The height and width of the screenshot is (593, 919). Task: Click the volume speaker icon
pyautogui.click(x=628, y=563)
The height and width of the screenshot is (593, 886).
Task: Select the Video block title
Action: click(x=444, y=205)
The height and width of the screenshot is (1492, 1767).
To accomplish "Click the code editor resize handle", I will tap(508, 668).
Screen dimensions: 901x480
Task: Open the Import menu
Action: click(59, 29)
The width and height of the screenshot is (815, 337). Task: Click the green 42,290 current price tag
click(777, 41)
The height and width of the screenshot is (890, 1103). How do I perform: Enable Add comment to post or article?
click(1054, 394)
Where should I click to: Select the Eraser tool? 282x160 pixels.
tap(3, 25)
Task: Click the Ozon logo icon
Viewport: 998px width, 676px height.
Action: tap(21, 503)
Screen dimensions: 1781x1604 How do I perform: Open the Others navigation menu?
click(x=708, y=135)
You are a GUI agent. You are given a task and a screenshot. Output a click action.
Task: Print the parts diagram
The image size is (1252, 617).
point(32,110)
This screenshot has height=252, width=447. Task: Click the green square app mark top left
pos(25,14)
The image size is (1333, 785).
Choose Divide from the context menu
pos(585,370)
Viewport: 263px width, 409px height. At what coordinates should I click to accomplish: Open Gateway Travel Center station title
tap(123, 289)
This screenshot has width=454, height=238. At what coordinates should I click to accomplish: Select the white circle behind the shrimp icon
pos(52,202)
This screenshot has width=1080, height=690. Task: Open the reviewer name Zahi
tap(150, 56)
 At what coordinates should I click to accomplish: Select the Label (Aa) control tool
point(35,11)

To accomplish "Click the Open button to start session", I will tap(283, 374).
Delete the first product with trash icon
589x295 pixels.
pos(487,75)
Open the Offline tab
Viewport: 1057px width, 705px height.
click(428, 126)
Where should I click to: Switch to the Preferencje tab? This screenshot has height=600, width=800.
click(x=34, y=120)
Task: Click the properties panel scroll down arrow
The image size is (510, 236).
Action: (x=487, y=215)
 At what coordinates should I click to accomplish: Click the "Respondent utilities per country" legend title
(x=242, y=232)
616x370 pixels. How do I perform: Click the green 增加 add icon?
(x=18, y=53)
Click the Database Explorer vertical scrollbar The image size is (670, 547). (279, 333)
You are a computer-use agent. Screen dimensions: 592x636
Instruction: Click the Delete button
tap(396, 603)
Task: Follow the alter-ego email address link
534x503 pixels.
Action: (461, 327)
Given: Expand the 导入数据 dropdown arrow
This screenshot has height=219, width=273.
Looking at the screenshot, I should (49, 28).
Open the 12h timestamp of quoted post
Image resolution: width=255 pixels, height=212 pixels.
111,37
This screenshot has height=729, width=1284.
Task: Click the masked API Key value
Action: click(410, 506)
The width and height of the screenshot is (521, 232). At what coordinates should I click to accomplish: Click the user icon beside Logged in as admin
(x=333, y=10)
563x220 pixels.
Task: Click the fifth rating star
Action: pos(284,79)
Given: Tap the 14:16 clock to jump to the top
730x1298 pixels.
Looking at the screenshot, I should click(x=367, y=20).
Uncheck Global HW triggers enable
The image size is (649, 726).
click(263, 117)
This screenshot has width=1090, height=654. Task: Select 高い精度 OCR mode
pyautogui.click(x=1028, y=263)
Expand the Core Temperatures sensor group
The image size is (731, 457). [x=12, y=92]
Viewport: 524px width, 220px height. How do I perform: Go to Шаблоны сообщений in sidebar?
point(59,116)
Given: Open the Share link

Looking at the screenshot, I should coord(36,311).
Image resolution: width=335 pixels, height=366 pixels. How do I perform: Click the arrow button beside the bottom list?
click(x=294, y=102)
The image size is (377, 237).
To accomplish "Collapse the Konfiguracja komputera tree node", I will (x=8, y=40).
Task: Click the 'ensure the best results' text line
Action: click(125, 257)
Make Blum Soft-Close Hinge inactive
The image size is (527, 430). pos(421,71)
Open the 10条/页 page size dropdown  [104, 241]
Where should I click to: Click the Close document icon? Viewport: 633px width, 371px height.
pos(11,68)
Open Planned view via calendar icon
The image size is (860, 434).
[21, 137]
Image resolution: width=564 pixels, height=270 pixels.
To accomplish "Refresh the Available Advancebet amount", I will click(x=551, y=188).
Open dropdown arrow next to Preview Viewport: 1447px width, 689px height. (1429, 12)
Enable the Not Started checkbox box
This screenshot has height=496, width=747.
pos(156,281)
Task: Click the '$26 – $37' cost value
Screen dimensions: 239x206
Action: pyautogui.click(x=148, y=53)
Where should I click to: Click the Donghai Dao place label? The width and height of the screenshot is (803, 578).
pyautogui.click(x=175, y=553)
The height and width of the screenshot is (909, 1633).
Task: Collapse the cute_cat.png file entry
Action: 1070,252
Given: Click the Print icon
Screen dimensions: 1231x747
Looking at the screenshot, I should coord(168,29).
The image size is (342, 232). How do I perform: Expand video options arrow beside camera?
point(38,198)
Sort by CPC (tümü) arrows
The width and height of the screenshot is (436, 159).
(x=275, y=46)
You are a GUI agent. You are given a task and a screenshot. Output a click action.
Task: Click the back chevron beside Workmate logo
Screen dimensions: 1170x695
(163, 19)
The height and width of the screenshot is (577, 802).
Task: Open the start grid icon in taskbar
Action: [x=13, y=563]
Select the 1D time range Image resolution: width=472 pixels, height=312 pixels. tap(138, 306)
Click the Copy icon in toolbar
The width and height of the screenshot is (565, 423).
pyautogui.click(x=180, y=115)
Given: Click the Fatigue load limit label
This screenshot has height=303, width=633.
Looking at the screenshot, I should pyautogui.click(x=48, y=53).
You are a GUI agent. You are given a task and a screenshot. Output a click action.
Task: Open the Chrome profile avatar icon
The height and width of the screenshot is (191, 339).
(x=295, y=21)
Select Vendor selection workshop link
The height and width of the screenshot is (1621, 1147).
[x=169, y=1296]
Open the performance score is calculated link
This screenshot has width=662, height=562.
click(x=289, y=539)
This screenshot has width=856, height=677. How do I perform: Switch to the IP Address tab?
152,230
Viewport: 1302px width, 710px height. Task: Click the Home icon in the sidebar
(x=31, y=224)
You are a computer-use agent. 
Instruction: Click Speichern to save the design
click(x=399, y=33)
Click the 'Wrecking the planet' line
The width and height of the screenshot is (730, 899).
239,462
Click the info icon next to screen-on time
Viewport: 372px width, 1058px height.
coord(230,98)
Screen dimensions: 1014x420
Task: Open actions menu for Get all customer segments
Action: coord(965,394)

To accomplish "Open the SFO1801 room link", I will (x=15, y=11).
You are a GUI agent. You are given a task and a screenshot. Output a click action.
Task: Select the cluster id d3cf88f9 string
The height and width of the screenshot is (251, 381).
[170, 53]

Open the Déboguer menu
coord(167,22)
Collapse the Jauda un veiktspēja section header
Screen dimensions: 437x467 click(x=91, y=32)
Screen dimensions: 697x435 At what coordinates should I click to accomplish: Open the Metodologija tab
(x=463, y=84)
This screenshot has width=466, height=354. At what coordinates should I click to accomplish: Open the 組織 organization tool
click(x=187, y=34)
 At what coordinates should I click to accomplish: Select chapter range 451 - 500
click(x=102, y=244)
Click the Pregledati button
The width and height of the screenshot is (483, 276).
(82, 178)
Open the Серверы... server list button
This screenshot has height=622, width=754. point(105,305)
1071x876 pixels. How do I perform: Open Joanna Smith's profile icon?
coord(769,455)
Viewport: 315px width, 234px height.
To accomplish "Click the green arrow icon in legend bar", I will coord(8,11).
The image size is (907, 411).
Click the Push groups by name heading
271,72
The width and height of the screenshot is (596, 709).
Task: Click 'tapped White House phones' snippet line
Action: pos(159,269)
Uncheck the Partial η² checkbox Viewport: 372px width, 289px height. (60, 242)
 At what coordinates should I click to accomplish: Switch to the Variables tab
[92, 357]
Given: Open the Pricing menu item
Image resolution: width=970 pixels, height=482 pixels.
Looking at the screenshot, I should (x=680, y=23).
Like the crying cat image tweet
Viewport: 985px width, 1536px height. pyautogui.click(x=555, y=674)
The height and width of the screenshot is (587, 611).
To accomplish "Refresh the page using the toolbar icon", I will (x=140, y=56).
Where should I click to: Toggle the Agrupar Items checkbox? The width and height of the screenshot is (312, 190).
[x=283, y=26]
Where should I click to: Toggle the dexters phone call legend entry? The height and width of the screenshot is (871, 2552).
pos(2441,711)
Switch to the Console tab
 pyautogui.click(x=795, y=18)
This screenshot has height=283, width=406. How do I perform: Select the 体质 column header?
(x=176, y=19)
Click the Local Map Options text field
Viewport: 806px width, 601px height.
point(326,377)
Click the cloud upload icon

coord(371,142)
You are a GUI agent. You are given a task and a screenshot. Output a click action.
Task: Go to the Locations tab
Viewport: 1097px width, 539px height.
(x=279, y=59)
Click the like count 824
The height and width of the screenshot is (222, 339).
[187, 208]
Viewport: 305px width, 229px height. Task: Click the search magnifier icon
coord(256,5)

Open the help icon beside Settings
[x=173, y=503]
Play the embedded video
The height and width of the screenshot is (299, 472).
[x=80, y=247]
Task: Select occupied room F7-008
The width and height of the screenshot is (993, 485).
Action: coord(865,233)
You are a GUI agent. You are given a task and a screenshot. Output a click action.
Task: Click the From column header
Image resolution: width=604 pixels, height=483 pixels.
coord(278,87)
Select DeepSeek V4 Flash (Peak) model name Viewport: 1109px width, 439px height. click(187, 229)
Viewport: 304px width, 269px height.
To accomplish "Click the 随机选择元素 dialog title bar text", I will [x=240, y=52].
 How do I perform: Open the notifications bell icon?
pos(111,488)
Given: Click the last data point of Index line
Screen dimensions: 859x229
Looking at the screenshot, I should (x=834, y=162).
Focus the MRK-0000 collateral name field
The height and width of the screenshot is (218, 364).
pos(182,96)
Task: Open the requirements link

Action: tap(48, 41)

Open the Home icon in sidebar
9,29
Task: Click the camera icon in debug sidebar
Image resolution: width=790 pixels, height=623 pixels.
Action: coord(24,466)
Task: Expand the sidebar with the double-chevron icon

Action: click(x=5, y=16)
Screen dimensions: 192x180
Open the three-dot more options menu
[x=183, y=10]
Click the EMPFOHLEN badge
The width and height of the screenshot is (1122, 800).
________________
Goal of the exercise:
Please give an exact copy of the entries above, from the line with "The image size is (907, 411)." down to the line with "Task: Select occupied room F7-008", inclusive, and nothing else.

The completed task:
The image size is (907, 411).
Click the Push groups by name heading
271,72
The width and height of the screenshot is (596, 709).
Task: Click 'tapped White House phones' snippet line
Action: pos(159,269)
Uncheck the Partial η² checkbox Viewport: 372px width, 289px height. (60, 242)
 At what coordinates should I click to accomplish: Switch to the Variables tab
[92, 357]
Given: Open the Pricing menu item
Image resolution: width=970 pixels, height=482 pixels.
Looking at the screenshot, I should (x=680, y=23).
Like the crying cat image tweet
Viewport: 985px width, 1536px height. pyautogui.click(x=555, y=674)
The height and width of the screenshot is (587, 611).
To accomplish "Refresh the page using the toolbar icon", I will (x=140, y=56).
Where should I click to: Toggle the Agrupar Items checkbox? The width and height of the screenshot is (312, 190).
[x=283, y=26]
Where should I click to: Toggle the dexters phone call legend entry? The height and width of the screenshot is (871, 2552).
pos(2441,711)
Switch to the Console tab
 pyautogui.click(x=795, y=18)
This screenshot has height=283, width=406. How do I perform: Select the 体质 column header?
(x=176, y=19)
Click the Local Map Options text field
Viewport: 806px width, 601px height.
point(326,377)
Click the cloud upload icon

coord(371,142)
You are a GUI agent. You are given a task and a screenshot. Output a click action.
Task: Go to the Locations tab
Viewport: 1097px width, 539px height.
(x=279, y=59)
Click the like count 824
The height and width of the screenshot is (222, 339).
[187, 208]
Viewport: 305px width, 229px height. Task: Click the search magnifier icon
coord(256,5)

Open the help icon beside Settings
[x=173, y=503]
Play the embedded video
The height and width of the screenshot is (299, 472).
[x=80, y=247]
Task: Select occupied room F7-008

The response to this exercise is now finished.